Key capabilities of Gemma 3n
Designed for fast, lightweight, on-premise AI requirements, Gemma 3n delivers:
- Optimized device performance and efficiency: Gemma 3n starts to respond approximately 1.5 times faster on mobile devices, providing significantly improved quality (compared to Gemma 3 4B) and reduced memory consumption achieved thanks to innovations such as per-layer embedding, KVC sharing and advanced activation quantization.
- Many in 1 flexibility: A 4B active memory model that natively includes a nested, state-of-the-art 2B active memory submodel (thanks to Food shapes training). This provides the flexibility to dynamically switch performance and quality on the fly without having to provision separate models. Additionally, we are introducing a mix-and-match feature in Gemma 3n to dynamically create sub-models from the 4B that can optimally fit your specific use case – and the associated quality/latency trade-off. More information on this research can be found in our upcoming technical report.
- Privacy and offline readiness: Local execution enables features that respect user privacy and work reliably, even without an Internet connection.
- Extended multimodal understanding with audio: Gemma 3n understands and processes audio, text and images, and offers significantly improved video understanding. Audio capabilities enable the model to perform high-quality automatic speech recognition (transcription) and translation (speech into translated text). Additionally, the model accepts interleaved input across modalities, enabling understanding of complex multimodal interactions. (Public rollout coming soon)
- Improved multilingual capabilities: Improved multilingual performance, especially in Japanese, German, Korean, Spanish and French. Good results reflected in multilingual benchmarks such as 50.1% in WMT24++ (ChrF).

This graph shows MMLU performance versus model size under the Gemma 3n mix-n-match (pre-trained) feature.
Unlocking new travel experiences
Gemma 3n will enable a new wave of smart mobile applications, enabling developers to:
- Create interactive live experiences that understand and respond to real-time visual and auditory signals from the user's environment.
2. The power of deeper understanding and contextual text generation using combined audio, image, video and text input – all processed privately on the device.
3. Build advanced audio-centric applicationsincluding real-time speech transcription, translation, and rich voice-driven interactions.
Here's an overview and the types of experiences you can build:
Build responsibly, together
Our commitment to the responsible development of artificial intelligence is of the utmost importance. The Gemma 3n, like all Gemma models, has been subjected to rigorous safety assessments, data management and compliance with our security policies. We approach open models with detailed risk assessment and continually refine our practices as the AI landscape evolves.
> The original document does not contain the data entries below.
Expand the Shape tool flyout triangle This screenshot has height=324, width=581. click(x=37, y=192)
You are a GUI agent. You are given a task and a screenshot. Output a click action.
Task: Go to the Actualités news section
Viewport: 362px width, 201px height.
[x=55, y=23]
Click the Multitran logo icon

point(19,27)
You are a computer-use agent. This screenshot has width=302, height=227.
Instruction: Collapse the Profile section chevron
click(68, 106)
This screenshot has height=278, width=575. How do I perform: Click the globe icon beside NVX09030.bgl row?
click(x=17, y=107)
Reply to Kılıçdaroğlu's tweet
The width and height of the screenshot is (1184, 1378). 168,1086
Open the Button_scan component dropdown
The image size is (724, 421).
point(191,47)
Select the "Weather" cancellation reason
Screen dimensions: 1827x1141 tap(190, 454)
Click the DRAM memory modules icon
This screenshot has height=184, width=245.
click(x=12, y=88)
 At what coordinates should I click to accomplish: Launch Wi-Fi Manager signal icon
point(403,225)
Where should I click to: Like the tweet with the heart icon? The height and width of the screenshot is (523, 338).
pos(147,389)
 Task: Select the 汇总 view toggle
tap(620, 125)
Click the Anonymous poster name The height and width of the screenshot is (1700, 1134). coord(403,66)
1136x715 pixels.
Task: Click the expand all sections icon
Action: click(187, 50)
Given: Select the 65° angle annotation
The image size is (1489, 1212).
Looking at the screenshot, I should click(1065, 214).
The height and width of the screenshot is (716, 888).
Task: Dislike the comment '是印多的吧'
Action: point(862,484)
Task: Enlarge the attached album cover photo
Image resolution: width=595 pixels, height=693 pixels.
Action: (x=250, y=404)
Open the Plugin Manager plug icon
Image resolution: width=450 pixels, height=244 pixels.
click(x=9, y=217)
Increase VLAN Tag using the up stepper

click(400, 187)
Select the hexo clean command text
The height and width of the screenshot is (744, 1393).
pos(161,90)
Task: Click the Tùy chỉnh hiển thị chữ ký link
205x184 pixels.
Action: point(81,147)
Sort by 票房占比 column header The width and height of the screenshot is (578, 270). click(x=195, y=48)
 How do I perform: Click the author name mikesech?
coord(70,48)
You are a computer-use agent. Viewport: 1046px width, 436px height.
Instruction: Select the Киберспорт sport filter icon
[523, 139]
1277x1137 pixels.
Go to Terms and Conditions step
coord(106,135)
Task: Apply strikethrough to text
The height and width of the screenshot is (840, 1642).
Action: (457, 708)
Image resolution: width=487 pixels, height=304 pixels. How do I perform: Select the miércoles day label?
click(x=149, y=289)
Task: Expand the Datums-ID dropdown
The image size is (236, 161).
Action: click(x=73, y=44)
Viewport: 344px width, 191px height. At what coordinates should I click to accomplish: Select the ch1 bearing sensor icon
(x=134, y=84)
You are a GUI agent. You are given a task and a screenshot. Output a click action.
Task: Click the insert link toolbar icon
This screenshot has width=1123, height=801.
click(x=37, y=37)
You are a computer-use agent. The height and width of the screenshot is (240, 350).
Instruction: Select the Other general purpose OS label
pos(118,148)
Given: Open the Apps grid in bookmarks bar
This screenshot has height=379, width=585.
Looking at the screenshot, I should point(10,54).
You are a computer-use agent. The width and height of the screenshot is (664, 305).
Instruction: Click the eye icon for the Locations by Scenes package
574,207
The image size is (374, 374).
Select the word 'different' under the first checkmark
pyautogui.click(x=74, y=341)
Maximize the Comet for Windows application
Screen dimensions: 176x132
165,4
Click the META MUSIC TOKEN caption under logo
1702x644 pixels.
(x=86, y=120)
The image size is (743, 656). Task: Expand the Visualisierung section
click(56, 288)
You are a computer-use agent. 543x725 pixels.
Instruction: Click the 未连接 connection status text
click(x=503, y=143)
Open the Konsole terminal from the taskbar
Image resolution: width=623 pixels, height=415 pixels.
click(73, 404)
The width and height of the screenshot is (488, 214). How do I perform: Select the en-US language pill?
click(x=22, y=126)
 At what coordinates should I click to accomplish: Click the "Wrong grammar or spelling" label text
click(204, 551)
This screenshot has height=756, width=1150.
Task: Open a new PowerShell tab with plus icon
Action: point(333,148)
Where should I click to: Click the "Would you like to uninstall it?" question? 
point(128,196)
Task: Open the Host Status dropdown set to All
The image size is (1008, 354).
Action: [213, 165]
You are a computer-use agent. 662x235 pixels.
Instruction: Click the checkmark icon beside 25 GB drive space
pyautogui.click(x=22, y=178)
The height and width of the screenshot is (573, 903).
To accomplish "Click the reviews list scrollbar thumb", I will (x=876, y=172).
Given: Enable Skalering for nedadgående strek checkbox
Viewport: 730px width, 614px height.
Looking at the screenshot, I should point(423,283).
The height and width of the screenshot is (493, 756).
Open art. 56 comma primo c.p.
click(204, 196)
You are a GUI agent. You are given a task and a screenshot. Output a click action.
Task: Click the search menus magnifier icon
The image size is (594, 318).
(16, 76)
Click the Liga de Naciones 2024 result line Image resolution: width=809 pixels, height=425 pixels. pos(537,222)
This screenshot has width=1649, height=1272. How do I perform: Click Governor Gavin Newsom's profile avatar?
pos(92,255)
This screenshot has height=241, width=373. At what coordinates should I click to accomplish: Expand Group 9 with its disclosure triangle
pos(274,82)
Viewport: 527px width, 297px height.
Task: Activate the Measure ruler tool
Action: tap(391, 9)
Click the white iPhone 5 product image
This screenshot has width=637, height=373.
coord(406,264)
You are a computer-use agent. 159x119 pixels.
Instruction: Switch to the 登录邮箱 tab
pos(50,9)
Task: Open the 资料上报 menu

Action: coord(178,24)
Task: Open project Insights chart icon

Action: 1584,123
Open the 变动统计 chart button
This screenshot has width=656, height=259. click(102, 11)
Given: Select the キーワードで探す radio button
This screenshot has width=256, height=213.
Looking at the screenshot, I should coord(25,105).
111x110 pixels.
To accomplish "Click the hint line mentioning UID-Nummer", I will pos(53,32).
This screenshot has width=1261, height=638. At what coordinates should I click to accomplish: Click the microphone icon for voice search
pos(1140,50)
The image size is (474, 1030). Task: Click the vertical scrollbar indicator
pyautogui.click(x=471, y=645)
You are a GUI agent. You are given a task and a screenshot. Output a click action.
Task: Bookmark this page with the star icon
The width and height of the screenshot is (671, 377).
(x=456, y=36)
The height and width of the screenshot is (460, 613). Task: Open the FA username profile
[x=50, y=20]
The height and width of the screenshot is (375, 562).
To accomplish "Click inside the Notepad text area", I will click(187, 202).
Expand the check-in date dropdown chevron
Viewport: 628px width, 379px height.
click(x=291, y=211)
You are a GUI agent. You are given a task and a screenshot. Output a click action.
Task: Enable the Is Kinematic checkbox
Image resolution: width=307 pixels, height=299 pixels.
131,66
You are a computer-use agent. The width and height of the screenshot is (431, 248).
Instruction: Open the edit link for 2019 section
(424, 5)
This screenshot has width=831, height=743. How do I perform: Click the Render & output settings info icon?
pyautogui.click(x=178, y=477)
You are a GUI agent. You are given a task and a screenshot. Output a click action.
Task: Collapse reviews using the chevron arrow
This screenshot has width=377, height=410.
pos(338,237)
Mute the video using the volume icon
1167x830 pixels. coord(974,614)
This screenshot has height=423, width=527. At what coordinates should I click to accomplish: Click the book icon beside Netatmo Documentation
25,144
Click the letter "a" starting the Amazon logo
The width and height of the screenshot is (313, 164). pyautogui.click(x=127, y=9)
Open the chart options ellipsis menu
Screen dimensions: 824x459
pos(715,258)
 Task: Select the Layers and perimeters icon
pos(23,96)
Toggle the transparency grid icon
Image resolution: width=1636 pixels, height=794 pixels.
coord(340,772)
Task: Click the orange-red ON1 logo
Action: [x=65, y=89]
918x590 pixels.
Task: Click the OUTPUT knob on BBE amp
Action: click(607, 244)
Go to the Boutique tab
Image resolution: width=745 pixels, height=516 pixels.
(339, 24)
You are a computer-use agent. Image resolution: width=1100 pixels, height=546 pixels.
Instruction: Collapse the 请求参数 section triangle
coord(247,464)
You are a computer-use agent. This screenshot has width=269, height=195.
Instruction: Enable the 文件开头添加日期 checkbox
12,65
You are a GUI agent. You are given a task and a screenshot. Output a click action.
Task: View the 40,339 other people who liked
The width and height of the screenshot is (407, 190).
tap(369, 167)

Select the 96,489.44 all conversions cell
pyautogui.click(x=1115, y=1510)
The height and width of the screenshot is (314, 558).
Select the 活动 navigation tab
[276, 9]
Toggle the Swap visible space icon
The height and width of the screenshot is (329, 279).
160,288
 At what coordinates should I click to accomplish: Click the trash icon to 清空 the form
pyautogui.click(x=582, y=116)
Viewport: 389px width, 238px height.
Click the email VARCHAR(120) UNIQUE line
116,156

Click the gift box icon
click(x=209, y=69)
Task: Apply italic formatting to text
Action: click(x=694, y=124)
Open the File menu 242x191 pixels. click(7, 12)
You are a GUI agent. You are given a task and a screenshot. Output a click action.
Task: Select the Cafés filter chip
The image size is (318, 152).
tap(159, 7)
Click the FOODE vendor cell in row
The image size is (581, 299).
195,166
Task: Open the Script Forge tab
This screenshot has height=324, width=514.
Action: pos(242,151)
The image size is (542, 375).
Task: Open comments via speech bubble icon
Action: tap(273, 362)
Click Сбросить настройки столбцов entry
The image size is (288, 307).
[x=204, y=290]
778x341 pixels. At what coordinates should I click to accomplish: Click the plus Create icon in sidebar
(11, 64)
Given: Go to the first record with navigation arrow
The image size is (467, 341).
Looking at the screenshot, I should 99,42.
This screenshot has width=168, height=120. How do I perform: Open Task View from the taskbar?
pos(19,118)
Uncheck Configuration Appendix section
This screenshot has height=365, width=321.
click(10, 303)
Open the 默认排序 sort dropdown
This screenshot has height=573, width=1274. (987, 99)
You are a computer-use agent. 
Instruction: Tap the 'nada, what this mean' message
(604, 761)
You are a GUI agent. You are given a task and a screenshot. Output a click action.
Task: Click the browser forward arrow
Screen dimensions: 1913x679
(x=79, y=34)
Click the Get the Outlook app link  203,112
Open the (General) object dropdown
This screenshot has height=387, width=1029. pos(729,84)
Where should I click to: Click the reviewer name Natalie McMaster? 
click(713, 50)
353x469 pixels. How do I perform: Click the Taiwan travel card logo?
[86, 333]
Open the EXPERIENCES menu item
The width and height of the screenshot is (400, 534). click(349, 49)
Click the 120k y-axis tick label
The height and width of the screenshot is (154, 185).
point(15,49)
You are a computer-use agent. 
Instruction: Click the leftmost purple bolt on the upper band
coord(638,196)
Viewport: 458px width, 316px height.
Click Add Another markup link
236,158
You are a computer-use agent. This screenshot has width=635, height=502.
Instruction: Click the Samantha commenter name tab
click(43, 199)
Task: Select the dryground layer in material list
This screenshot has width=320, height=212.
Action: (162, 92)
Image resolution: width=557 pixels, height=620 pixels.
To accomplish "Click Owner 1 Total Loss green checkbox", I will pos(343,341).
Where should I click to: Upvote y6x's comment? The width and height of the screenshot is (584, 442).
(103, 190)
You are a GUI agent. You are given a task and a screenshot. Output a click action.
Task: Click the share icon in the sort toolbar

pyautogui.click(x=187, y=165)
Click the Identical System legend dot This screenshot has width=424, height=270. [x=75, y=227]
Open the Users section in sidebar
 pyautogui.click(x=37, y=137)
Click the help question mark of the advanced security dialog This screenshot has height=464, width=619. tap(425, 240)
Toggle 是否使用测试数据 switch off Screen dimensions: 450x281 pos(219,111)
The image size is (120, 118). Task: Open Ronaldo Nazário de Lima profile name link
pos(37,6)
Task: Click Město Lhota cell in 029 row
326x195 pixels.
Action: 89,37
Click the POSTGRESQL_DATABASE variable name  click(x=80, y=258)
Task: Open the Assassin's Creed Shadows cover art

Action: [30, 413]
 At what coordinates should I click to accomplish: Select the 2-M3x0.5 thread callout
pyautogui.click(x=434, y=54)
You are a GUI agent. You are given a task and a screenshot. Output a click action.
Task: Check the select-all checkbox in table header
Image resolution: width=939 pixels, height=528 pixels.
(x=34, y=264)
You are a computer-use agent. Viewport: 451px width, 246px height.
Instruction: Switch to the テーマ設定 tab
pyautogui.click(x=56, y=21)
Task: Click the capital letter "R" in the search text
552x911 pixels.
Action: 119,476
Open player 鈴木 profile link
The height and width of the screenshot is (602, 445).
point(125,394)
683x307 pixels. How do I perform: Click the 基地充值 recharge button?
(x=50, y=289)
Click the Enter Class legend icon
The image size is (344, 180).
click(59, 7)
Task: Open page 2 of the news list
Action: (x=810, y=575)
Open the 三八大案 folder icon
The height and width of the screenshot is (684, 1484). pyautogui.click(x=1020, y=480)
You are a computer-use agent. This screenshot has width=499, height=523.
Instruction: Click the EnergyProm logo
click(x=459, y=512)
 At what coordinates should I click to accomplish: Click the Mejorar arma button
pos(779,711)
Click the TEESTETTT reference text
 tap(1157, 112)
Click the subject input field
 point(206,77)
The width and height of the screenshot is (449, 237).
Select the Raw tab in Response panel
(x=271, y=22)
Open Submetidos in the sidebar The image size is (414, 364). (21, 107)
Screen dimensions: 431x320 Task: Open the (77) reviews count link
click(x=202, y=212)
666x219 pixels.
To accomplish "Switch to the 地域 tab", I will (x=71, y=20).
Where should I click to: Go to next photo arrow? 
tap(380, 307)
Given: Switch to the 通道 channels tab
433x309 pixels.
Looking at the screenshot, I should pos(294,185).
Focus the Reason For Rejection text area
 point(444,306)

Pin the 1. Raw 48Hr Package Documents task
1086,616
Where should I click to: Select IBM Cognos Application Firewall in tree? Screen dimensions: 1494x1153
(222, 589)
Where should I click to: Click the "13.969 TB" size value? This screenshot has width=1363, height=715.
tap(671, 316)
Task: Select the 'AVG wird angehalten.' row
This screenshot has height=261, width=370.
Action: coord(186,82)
Get started: watch Gemma 3n today
We're excited to get Gemma 3n in your hands today in preview:
Initial Access (available now):
- Cloud mining with Google AI Studio: Try Gemma 3n directly in your browser Google Artificial Intelligence Studio – no configuration required. Instantly explore text input options.
- On-device development with Google AI Edge: For developers looking to integrate Gemma 3n locally, Google's Artificial Intelligence Edge provides tools and libraries. You can start using the ability to understand/generate text and images today.
Gemma 3n is the next step in democratizing access to cutting-edge, efficient artificial intelligence. We're incredibly excited to see what you build as this technology gradually becomes available, starting with today's preview.
Check out this announcement and all Google I/O 2025 updates io.google from May 22.